The human immunodeficiency virus (HIV) reproduces by entering a cell's nucleus and taking over. Once inside, HIV copies its RNA genome into DNA, which it slips into the cell's own DNA. Then, when the cell gets ready to divide, it inadvertently copies the viral genome into RNA, the template for making protein. These proteins then assemble into new HIV particles that can infect other cells. To make more than one copy, the virus employs a protein called Vpr that halts the cell's normal cell division cycle. Like a skipping record, the cell cannot progress into division but transcribes the viral genome into RNA over and over again.

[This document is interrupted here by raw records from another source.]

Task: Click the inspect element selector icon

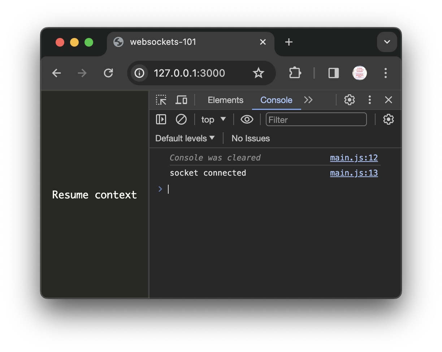Action: pyautogui.click(x=161, y=100)
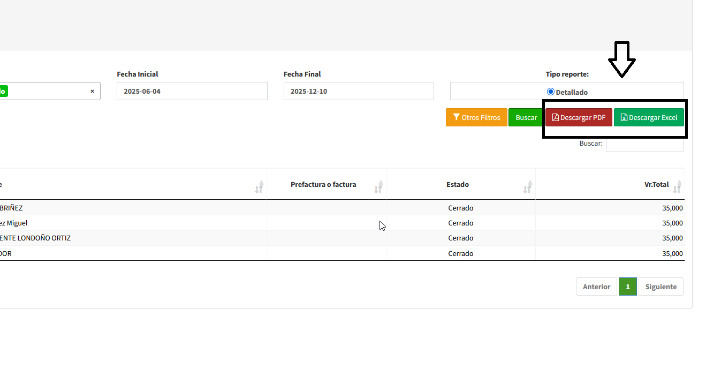Go to Siguiente page
Viewport: 706px width, 377px height.
click(661, 286)
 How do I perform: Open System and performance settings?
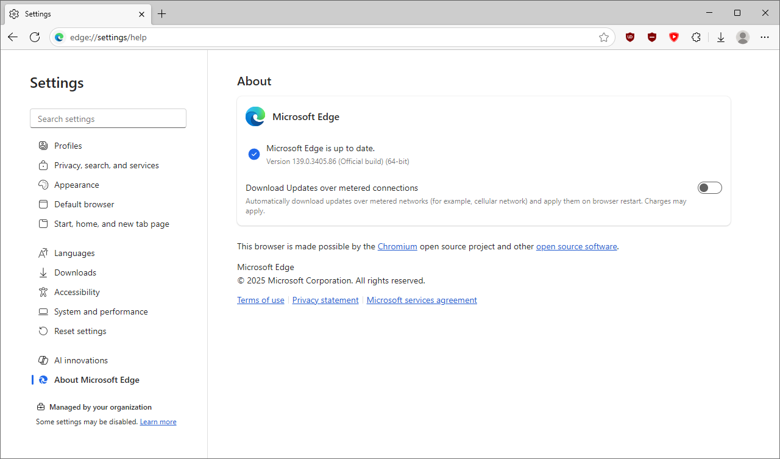click(x=101, y=311)
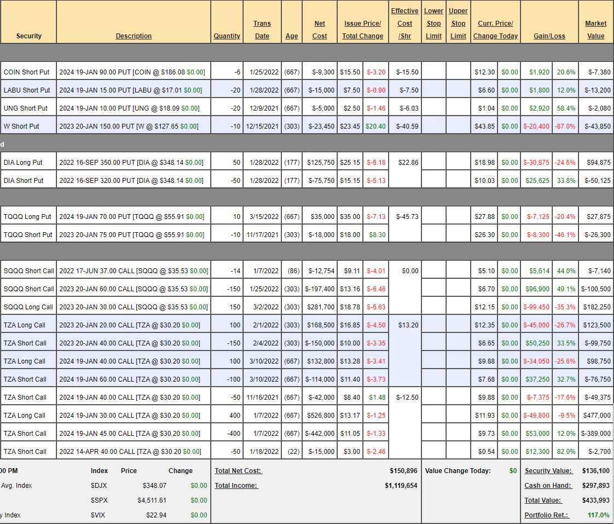Select the TQQQ Long Put description cell
This screenshot has height=524, width=614.
coord(134,217)
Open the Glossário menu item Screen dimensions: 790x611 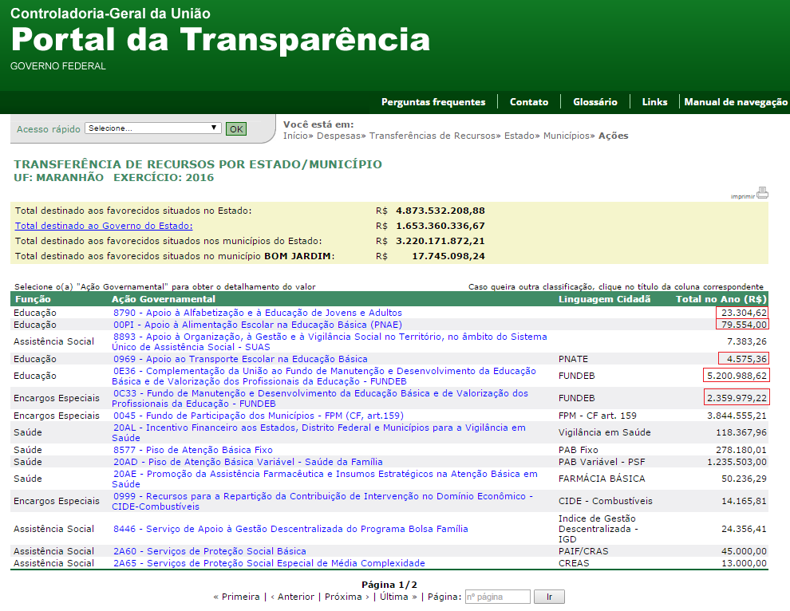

Virologist Warner Greene and colleagues at the University of California, San Francisco, and Northwestern University Medical School, wanted to know how the virus arrests the cell cycle. The team used video fluorescence microscopy to follow the movement of cell-cycle-related proteins in and out of cell nuclei, watching how traffic varied with the presence of Vpr. "I was flabbergasted," Greene says. When Vpr was present, pimples appeared on the membrane enclosing the nucleus. Some bulged until they burst, breaking the seal between cytoplasm and nucleus through an unknown mechanism. Reporting in the 2 November issue of Science, the team suggests that these breaches may give HIV easy access to the nucleus. Normally, it's too large to fit through the membrane.

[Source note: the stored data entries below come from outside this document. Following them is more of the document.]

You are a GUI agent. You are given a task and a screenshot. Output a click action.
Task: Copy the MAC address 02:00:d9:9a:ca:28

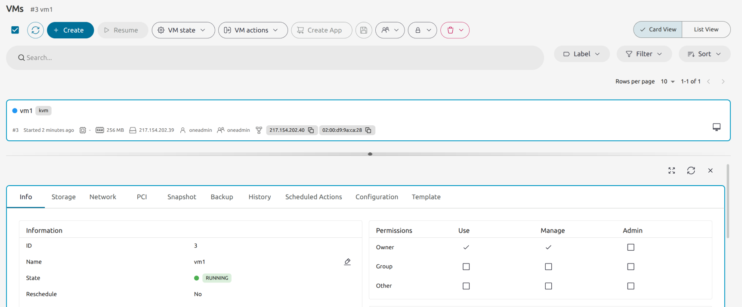pos(368,130)
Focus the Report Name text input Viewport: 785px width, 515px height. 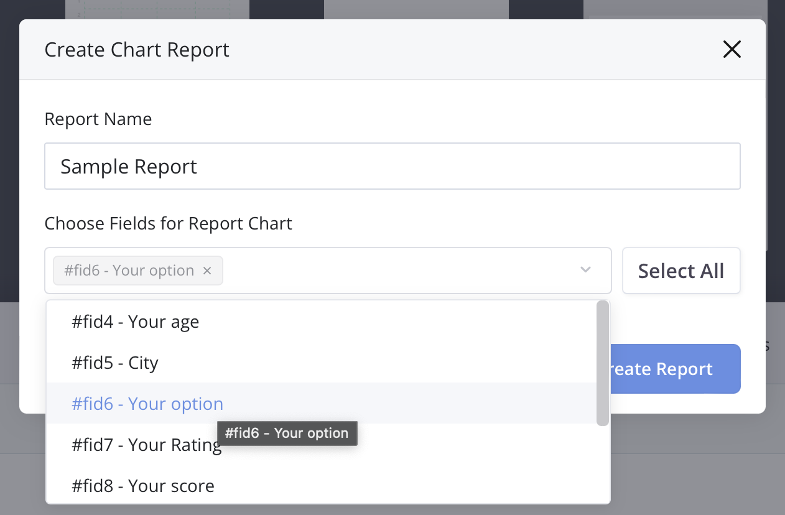(392, 166)
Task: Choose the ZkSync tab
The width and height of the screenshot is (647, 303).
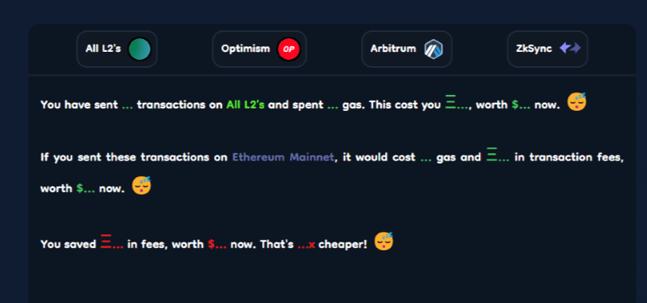Action: click(547, 49)
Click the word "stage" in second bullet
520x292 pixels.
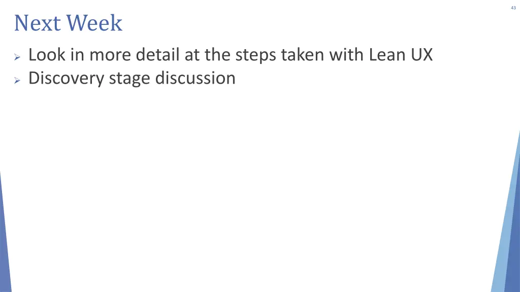129,80
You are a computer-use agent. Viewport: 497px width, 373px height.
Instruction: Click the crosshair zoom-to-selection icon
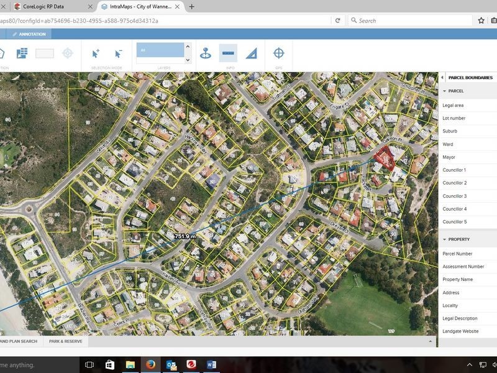pyautogui.click(x=66, y=53)

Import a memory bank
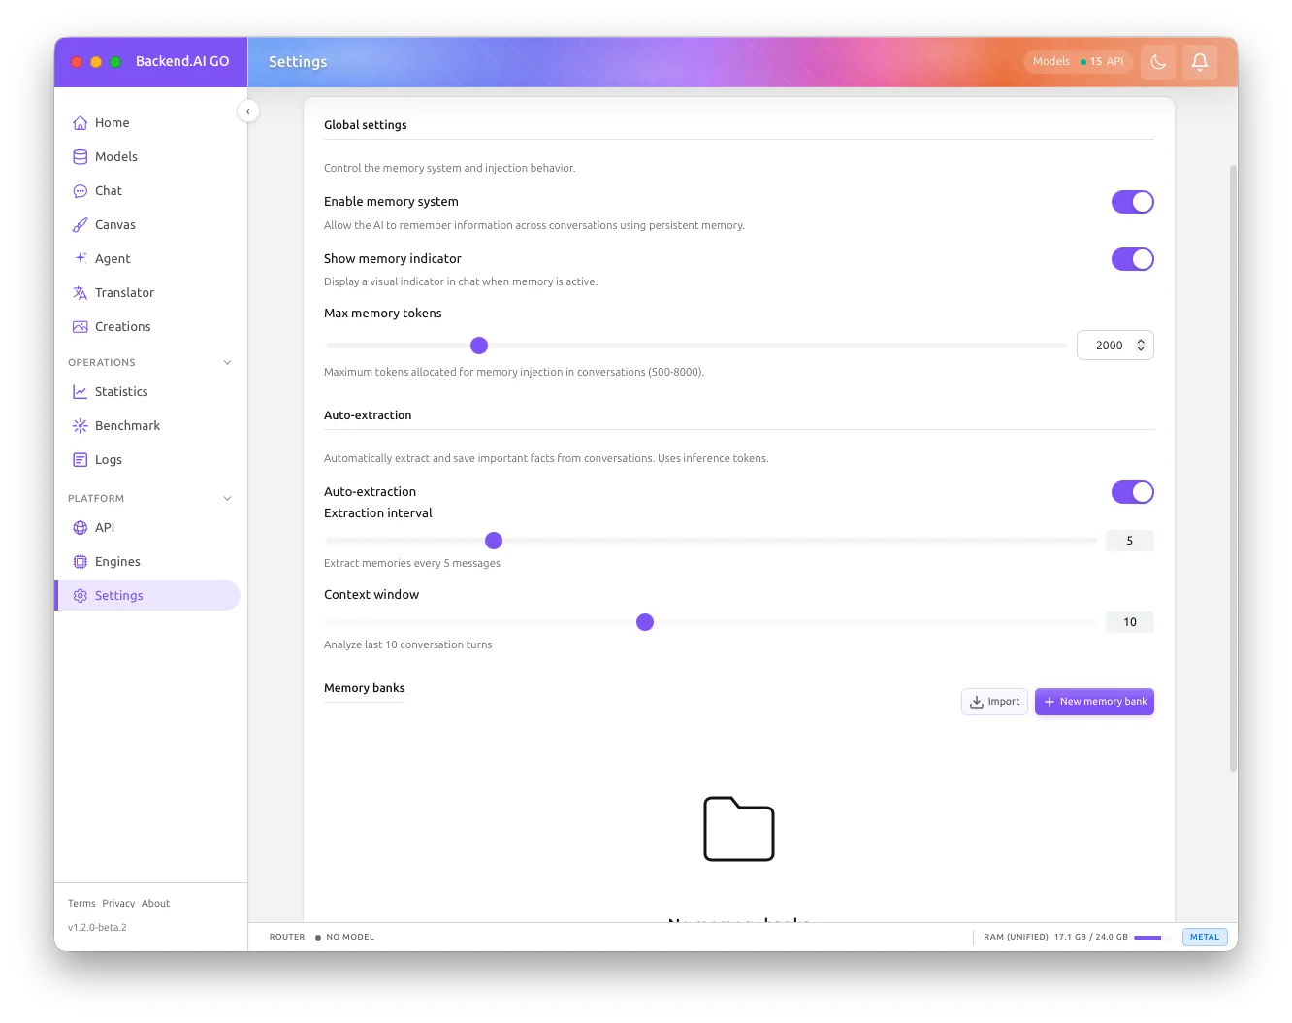[993, 701]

The finding only increases researchers' respect for HIV. "It's blowing holes in the nuclear envelope, and that's about as radical as you can get," says cell biologist Katherine Wilson of Johns Hopkins University School of Medicine. Wilson says the finding may encourage drug designers to consider Vpr as a potential antiviral target. "It's an important paper," she says, "because it's making us look in a new direction."